Quelle est la différence entre les deux notions ?
Dans le protectorat, les institutions existantes restent en place et le foncier continu à appartenir au peuple qui est sur place.

Ceux qui ont pris possession de la Calédonie ont donc exclu les habitants de cette terre, ou ils ne les ont pas vus ?
L’une des causes de cette prise de possession était de pouvoir créer les conditions d’une colonisation pénale ou libre. Cela ne pouvait se faire que s’il y avait des terres à distribuer.

Cette thèse a été historiquement établie ?
C’est celle qu’avant moi d’autres ont soutenue. D’autres assurent que cette colonisation n’a été pénale qu’a posteriori, pour justifier cette prise de possession. Mais j’ai essayé de prouver que, depuis 1820, la France était à la recherche d’une colonie pénale.

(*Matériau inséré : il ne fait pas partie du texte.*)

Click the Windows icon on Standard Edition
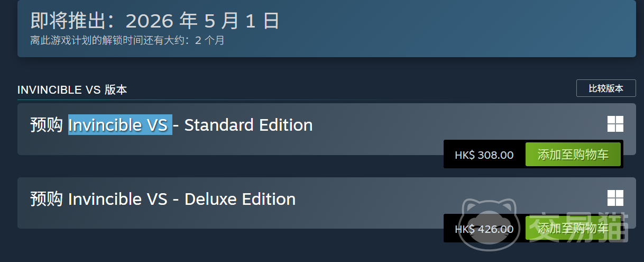Image resolution: width=644 pixels, height=262 pixels. coord(615,124)
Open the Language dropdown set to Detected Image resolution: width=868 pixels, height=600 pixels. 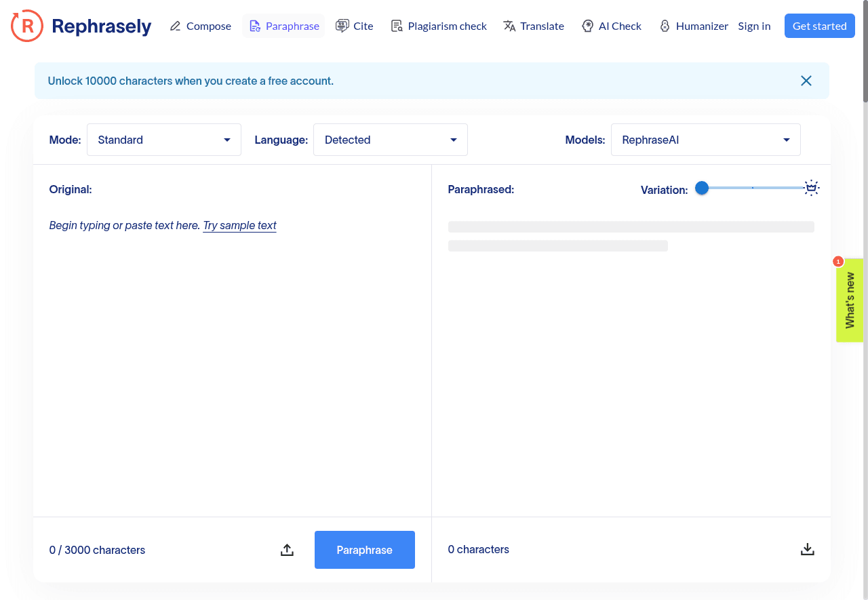click(390, 140)
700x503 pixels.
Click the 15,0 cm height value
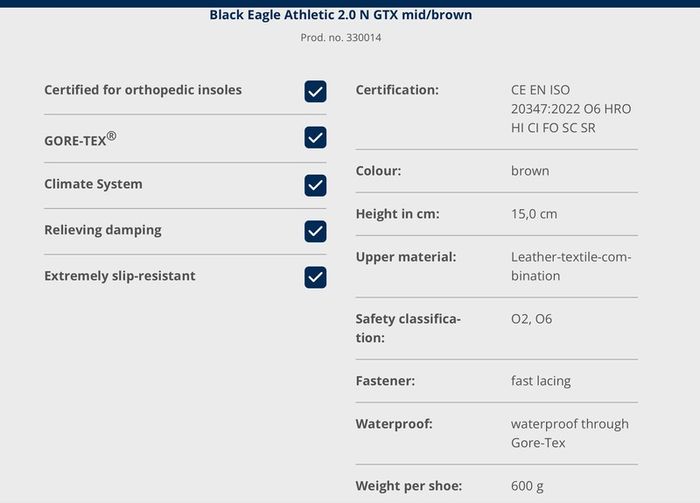pos(534,214)
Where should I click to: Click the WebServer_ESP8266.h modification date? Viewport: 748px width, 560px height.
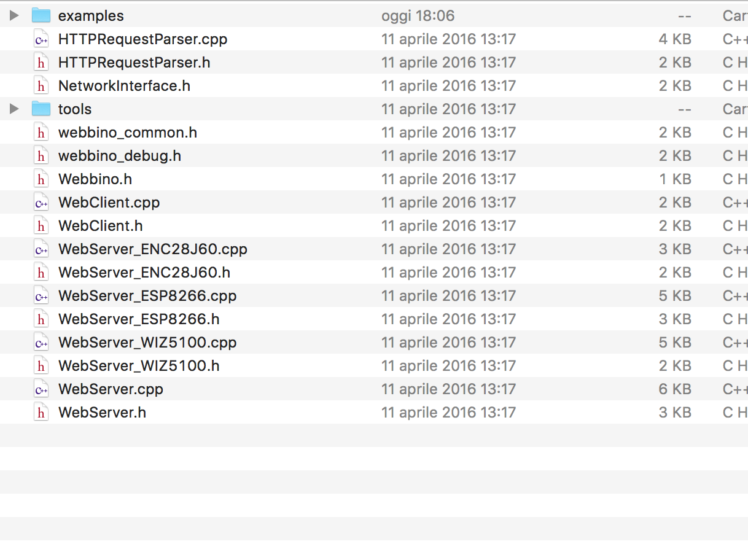[448, 319]
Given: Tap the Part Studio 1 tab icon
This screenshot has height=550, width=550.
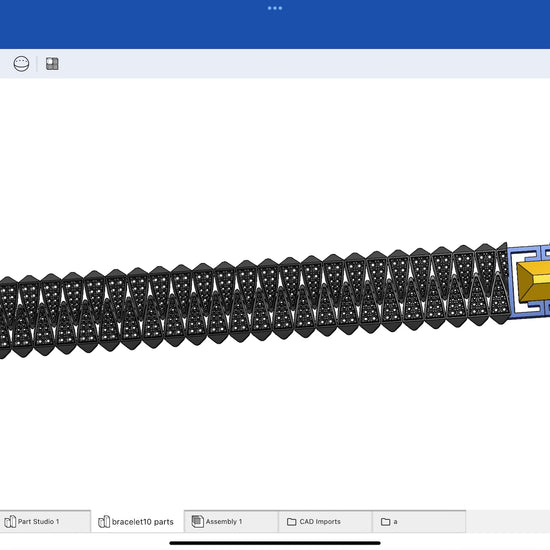Looking at the screenshot, I should click(10, 521).
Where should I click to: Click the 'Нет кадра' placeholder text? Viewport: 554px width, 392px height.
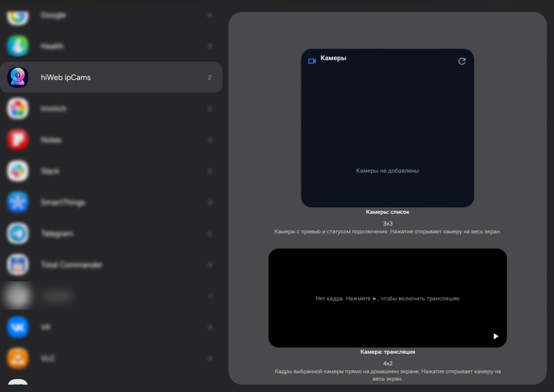(387, 298)
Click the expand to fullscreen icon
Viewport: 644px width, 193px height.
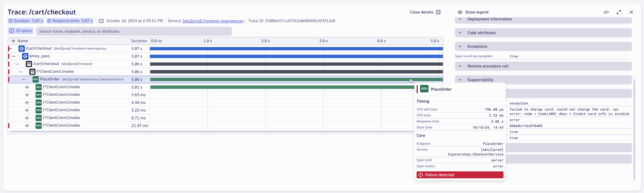click(619, 12)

Avez-vous l’impression que cette histoire-là est assimilée par la population calédonienne descendant des bagnards ?
Si vous m’aviez posé la question il y a trente ans, je n’aurais pas fait la même réponse. Les jeunes générations ne portent pas le même poids, les anciennes disparaissent. Mais il y a tout le travail qui a été fait sur la mémoire, dont je ne suis que l’un des acteurs. C’est pour cela qu’il y a vingt ou trente ans, on n’aurait certainement pas pu ouvrir un Musée du bagne. Il y a aussi eu un travail de la mémoire.

Aujourd’hui, les Calédoniens sont donc plus conscients de leur histoire ?
J’en suis certain. Cette appropriation devient de plus en plus grande. Si on connaît mieux son histoire, on va pouvoir la dire aux autres. Et surtout, les autres vont entendre une histoire vraie, alors qu’ils entendaient une histoire arrangée et qu’ils en étaient conscients. C’est ce qui change. Dans cette difficile construction d’une communauté de destin, une communauté ne peut pas être une communauté de menteurs, même par omission. Ce n’est pas faisable.

Cela renvoie à la formule que vous employez dans l’introduction de l’Archipel des forçats, où vous dites que faire de l’histoire en Calédonie demeure une chimère…
C’est toujours difficile parce que les historiens restent au sens propre du terme des iconoclastes, des briseurs d’image. On brise les images que les gens veulent avoir d’eux-mêmes. Les autres communautés, qui ont vécu les choses autrement, ne comprennent pas qu’on s’arrange avec cette histoire.

Aujourd’hui, on parle plus de « fête de la citoyenneté » plutôt que de prise de possession…
Oui, il y a eu un glissement sémantique. On a parlé de rattachement à la France, de cent ans de présence française en Calédonie. Pendant que l’Afrique se décolonisait, par exemple, le terme de prise de possession a été évacué.

C’est bien le signe qu’on a encore du mal avec cette histoire ?
Qu’on veuille ou qu’on ne veuille pas, une prise de possession, c’est quand même un acte brutal. Les relations entre la France et les habitants de la Calédonie démarrent par un acte violent. La montée du drapeau en soi n’a rien de violent. Mais si vous dites à l’autre : « Maintenant, ici, c’est chez moi », pour n’importe qui, ça reste un acte violent.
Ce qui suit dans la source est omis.